Short exercise 1: In the challenge write-up, copy the passage from "So this is the" to "solve it yourself." word for word.
Short exercise 2: According to the challenge write-up, how long did solving the babyNote question take?

Then, we add this section to app/build.gradle to include the libddea.so in our APK built (library files are copied to app/libs):

// Ref: https://stackoverflow.com/questions/29414950/how-to-include-so-file-in-android-gradle-application
android{
    ....
    sourceSets {
        //noinspection GroovyAssignabilityCheck
        main {
            jni {
                srcDirs = []
            }

            jniLibs {
                srcDir 'libs'
            }
        }
    }
}

When we run it, we will see the password printed out.

So the password is L1v3p2Zzw0rD. We enter it in the original login app (see screenshot above), we see this in our logcat:

So this is the flag, which is the sha256 hash of the password. DSO-NUS{71bcade1b51d529ad5c9d23657662901a4be6eb7296c76fecee1e892a2d8af3e}.

Conclusion

That's all about the steps to solve these two questions. As I am not very familiar with many of these techniques, it took me much time to solve each of them. The question of babyNote is also interesting (though it took me entire afternoon ~5 hours to solve it). The challenge website has been closed so I can't introduce it.

I have attached files for Three Trials and Login. If you are interested, you can also try to solve it yourself.

Dataset extract:
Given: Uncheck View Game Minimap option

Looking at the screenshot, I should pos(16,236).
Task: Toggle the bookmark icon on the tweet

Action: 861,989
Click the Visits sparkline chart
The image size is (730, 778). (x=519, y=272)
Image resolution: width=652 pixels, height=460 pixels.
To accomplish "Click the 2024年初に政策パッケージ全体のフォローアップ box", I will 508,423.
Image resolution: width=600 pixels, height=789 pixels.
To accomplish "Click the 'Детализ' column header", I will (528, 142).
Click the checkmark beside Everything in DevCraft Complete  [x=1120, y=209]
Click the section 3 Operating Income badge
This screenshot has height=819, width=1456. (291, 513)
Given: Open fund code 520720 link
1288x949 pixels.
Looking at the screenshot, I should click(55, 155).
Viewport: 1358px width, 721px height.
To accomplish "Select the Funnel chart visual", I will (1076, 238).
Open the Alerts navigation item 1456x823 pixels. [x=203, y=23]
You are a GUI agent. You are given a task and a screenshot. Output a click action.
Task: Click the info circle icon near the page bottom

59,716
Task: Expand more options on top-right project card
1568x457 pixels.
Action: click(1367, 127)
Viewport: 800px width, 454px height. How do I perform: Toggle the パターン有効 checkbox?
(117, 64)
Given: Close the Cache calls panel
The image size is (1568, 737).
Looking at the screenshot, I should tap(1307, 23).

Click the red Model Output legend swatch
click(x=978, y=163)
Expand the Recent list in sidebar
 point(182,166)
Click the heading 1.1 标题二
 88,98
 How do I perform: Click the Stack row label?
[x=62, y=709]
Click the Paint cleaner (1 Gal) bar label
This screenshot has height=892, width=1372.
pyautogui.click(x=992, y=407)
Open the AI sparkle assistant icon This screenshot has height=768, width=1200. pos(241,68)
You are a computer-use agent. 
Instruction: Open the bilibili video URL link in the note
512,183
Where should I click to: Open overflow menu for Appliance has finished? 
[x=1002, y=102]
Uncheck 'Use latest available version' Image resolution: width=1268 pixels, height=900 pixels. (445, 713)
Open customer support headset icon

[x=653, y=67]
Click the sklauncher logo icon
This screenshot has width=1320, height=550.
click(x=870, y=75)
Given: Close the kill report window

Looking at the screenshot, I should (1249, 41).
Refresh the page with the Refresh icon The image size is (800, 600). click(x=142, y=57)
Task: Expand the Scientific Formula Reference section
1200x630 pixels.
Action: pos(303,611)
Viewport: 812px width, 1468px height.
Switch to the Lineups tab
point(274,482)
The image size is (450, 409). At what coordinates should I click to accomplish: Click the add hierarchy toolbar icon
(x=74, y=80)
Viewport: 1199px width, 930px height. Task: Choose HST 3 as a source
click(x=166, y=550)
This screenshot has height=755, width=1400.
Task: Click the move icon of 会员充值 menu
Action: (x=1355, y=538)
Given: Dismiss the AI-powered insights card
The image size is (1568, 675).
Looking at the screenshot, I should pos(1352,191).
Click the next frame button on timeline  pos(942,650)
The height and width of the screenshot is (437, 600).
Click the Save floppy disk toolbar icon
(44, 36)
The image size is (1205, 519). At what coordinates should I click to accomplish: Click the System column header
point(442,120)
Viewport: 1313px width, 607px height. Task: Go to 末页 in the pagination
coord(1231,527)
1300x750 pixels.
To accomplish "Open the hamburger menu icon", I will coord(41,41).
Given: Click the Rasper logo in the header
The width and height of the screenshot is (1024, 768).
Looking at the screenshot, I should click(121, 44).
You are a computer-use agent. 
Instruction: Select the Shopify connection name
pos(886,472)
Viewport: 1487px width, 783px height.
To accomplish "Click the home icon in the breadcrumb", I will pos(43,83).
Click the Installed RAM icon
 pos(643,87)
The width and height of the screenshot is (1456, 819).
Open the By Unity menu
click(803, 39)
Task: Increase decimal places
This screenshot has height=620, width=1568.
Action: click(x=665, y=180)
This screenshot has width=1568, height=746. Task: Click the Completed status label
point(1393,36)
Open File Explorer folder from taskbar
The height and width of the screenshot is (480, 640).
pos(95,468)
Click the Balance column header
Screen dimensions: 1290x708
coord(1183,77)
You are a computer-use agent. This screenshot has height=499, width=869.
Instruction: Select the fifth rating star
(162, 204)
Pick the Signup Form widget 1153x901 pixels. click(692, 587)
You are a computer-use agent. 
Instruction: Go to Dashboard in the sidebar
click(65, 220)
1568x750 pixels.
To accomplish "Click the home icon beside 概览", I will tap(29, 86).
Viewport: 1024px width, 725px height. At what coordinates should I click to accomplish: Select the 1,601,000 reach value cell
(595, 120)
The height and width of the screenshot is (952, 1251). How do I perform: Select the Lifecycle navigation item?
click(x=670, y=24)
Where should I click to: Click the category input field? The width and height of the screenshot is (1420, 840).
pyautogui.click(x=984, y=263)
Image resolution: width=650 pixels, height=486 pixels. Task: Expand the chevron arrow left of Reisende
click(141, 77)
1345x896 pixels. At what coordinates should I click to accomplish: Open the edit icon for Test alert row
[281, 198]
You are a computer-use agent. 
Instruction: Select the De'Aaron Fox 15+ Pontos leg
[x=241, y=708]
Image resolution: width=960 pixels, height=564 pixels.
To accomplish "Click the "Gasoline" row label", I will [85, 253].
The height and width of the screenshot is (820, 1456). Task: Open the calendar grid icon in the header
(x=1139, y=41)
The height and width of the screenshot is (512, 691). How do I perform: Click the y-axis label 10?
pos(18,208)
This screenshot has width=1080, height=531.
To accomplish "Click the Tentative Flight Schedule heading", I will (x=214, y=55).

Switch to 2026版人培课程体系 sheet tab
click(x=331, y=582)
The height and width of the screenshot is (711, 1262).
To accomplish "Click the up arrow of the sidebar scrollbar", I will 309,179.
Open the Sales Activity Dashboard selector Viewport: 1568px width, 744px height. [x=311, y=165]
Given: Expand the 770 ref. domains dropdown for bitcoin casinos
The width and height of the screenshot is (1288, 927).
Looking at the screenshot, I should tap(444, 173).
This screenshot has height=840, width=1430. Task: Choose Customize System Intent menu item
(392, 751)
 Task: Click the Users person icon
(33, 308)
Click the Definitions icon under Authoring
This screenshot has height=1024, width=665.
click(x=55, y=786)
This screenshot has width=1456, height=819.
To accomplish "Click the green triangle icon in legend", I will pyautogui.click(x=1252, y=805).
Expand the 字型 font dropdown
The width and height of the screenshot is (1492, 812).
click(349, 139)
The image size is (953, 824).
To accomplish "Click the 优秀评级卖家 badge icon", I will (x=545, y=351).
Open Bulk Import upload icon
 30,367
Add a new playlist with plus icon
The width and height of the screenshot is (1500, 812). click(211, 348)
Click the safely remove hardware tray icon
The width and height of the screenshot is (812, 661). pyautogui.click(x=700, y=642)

Correct response 1:
So this is the flag, which is the sha256 hash of the password. DSO-NUS{71bcade1b51d529ad5c9d23657662901a4be6eb7296c76fecee1e892a2d8af3e}.

Conclusion

That's all about the steps to solve these two questions. As I am not very familiar with many of these techniques, it took me much time to solve each of them. The question of babyNote is also interesting (though it took me entire afternoon ~5 hours to solve it). The challenge website has been closed so I can't introduce it.

I have attached files for Three Trials and Login. If you are interested, you can also try to solve it yourself.

Correct response 2: An entire afternoon, about 5 hours.